Motorcycles take a lot of punishment out on the open road. Even models that have fairings and other protective coverings over some of their most sensitive components have to endure salt, oil, dust, and dirt while they blast along at highway speeds. All that filth is not only hard to look at when it’s covering up the beautiful paint job of your favorite ride, it’s also damaging. Corrosion from road salts and other grime can wreak havoc on your bike’s inner workings, especially rubber gaskets and wiring connections. That means washing your bike is as necessary for maintenance as it is for the pure joy of having a bright and shiny bike.
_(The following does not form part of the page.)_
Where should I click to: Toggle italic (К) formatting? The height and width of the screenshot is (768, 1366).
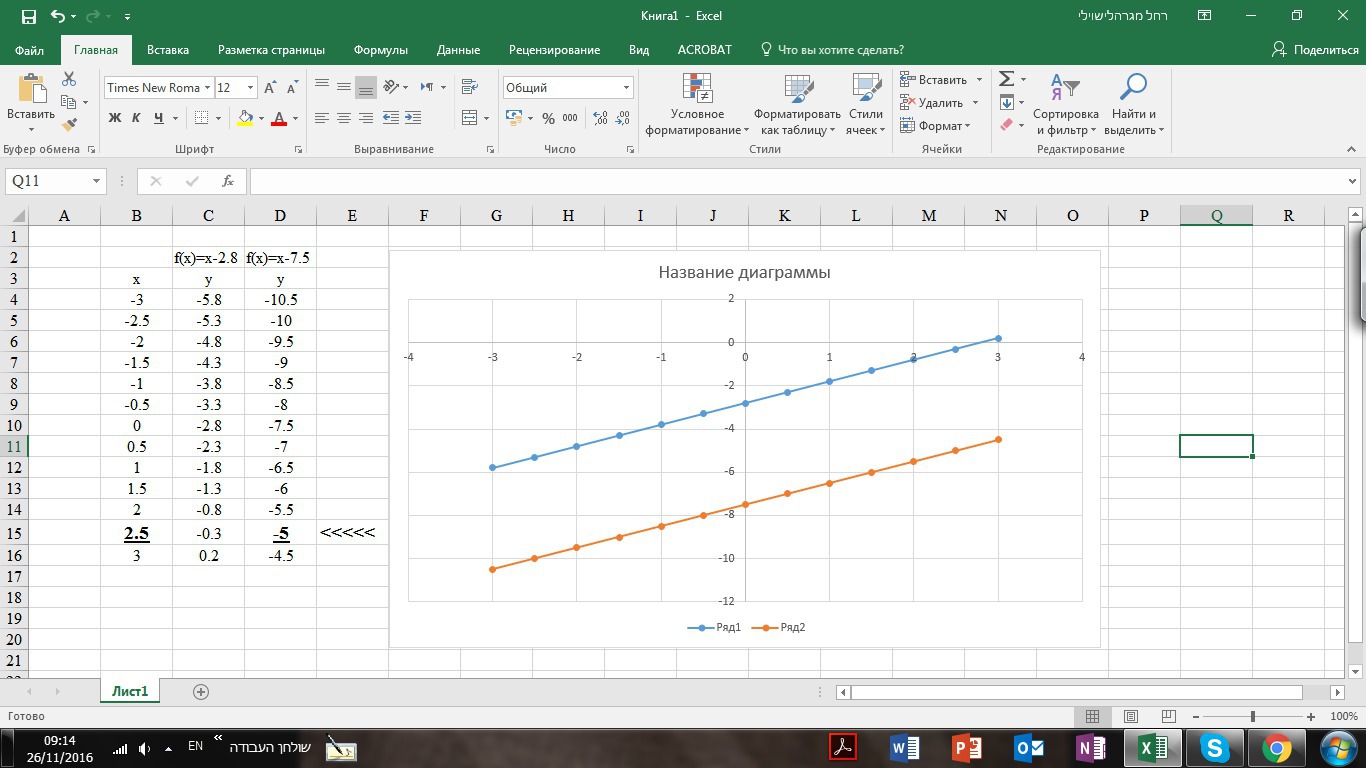(137, 118)
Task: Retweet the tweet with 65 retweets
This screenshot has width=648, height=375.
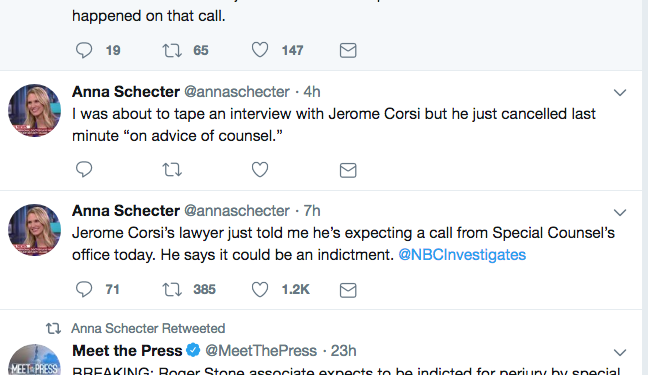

If that’s not enough, washing your bike carries another great benefit: it offers an excuse to give your bike an up-close visual inspection that can do wonders as a practice of preventative maintenance. While you’re scrubbing, you can check the chain for signs of wear, make sure the tread on your tires is still good, or look for any oil leaks that might need attention. For all these reasons, washing your motorcycle is a great idea for any regular rider. Plus, who doesn’t love the look of a gleaming bike?
What Not to Do
The first thing to understand is that washing your motorcycle and your car are very different things. Cars have a lot more protection when it comes to high-pressure hoses and powerful detergents. Motorcycles are more sensitive. So, before you grab your car wash bucket and go to town, here’s a list of things not to do:
- Don’t use the same detergent you use on your car. Get a motorcycle-specific cleaner.
- Don’t wash your bike when it’s hot. Only wash it when the engine is cool.
- Don’t wash your bike in direct sunlight. The heat will cause soap to dry quicker and make it more difficult to rinse off.
- Don’t use a high-pressure hose. Water forced into engine components can cause problems down the road.
With those warnings in mind, below is our guide to washing your motorcycle the right way.
What You’ll Need
- Motorcycle-specific cleaner (found online, at motorcycle shops, and at most auto parts stores)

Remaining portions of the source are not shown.